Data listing
------
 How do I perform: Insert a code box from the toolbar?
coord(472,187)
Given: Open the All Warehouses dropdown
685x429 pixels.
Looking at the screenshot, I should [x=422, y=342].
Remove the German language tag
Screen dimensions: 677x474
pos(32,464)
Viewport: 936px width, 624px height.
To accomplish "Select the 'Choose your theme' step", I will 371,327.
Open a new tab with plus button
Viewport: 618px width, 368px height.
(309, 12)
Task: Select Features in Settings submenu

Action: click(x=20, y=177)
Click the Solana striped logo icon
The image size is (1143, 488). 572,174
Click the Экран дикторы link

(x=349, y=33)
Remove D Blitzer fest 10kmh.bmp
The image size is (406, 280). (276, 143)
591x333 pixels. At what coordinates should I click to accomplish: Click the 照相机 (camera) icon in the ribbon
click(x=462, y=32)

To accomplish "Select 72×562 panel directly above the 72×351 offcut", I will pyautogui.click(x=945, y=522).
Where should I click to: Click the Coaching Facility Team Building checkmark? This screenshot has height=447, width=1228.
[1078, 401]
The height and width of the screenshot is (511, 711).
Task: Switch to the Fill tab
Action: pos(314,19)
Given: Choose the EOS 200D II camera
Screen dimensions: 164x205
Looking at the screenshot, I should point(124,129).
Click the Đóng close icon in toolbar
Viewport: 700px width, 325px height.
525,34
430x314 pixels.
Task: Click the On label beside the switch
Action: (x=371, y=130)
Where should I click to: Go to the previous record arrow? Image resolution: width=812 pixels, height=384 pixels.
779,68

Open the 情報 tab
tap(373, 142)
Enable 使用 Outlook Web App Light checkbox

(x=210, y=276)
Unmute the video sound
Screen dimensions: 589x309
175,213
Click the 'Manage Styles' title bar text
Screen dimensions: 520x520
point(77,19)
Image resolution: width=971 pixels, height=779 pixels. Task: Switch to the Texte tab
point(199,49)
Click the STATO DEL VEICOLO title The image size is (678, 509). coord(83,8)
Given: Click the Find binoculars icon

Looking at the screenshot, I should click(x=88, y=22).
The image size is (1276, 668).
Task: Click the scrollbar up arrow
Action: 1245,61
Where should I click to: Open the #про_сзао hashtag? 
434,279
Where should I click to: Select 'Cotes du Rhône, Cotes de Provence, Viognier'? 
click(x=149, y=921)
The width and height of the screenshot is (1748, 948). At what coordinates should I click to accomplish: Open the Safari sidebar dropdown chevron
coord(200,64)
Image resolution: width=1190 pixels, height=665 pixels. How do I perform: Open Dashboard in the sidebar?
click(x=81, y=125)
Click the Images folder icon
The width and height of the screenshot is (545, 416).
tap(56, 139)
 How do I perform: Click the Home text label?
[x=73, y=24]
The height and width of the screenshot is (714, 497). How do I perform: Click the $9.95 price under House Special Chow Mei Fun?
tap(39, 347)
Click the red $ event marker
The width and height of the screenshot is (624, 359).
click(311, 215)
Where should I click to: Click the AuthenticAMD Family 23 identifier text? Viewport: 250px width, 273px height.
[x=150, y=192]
------
Return every row above verbatim, with nothing changed.

 How do I perform: Insert a code box from the toolbar?
coord(472,187)
Given: Open the All Warehouses dropdown
685x429 pixels.
Looking at the screenshot, I should [x=422, y=342].
Remove the German language tag
Screen dimensions: 677x474
pos(32,464)
Viewport: 936px width, 624px height.
To accomplish "Select the 'Choose your theme' step", I will 371,327.
Open a new tab with plus button
Viewport: 618px width, 368px height.
(309, 12)
Task: Select Features in Settings submenu

Action: click(x=20, y=177)
Click the Solana striped logo icon
The image size is (1143, 488). 572,174
Click the Экран дикторы link

(x=349, y=33)
Remove D Blitzer fest 10kmh.bmp
The image size is (406, 280). (276, 143)
591x333 pixels. At what coordinates should I click to accomplish: Click the 照相机 (camera) icon in the ribbon
click(x=462, y=32)

To accomplish "Select 72×562 panel directly above the 72×351 offcut", I will pyautogui.click(x=945, y=522).
Where should I click to: Click the Coaching Facility Team Building checkmark? This screenshot has height=447, width=1228.
[1078, 401]
The height and width of the screenshot is (511, 711).
Task: Switch to the Fill tab
Action: pos(314,19)
Given: Choose the EOS 200D II camera
Screen dimensions: 164x205
Looking at the screenshot, I should point(124,129).
Click the Đóng close icon in toolbar
Viewport: 700px width, 325px height.
525,34
430x314 pixels.
Task: Click the On label beside the switch
Action: (x=371, y=130)
Where should I click to: Go to the previous record arrow? Image resolution: width=812 pixels, height=384 pixels.
779,68

Open the 情報 tab
tap(373, 142)
Enable 使用 Outlook Web App Light checkbox

(x=210, y=276)
Unmute the video sound
Screen dimensions: 589x309
175,213
Click the 'Manage Styles' title bar text
Screen dimensions: 520x520
point(77,19)
Image resolution: width=971 pixels, height=779 pixels. Task: Switch to the Texte tab
point(199,49)
Click the STATO DEL VEICOLO title The image size is (678, 509). coord(83,8)
Given: Click the Find binoculars icon

Looking at the screenshot, I should click(x=88, y=22).
The image size is (1276, 668).
Task: Click the scrollbar up arrow
Action: 1245,61
Where should I click to: Open the #про_сзао hashtag? 
434,279
Where should I click to: Select 'Cotes du Rhône, Cotes de Provence, Viognier'? 
click(x=149, y=921)
The width and height of the screenshot is (1748, 948). At what coordinates should I click to accomplish: Open the Safari sidebar dropdown chevron
coord(200,64)
Image resolution: width=1190 pixels, height=665 pixels. How do I perform: Open Dashboard in the sidebar?
click(x=81, y=125)
Click the Images folder icon
The width and height of the screenshot is (545, 416).
tap(56, 139)
 How do I perform: Click the Home text label?
[x=73, y=24]
The height and width of the screenshot is (714, 497). How do I perform: Click the $9.95 price under House Special Chow Mei Fun?
tap(39, 347)
Click the red $ event marker
The width and height of the screenshot is (624, 359).
click(311, 215)
Where should I click to: Click the AuthenticAMD Family 23 identifier text? Viewport: 250px width, 273px height.
[x=150, y=192]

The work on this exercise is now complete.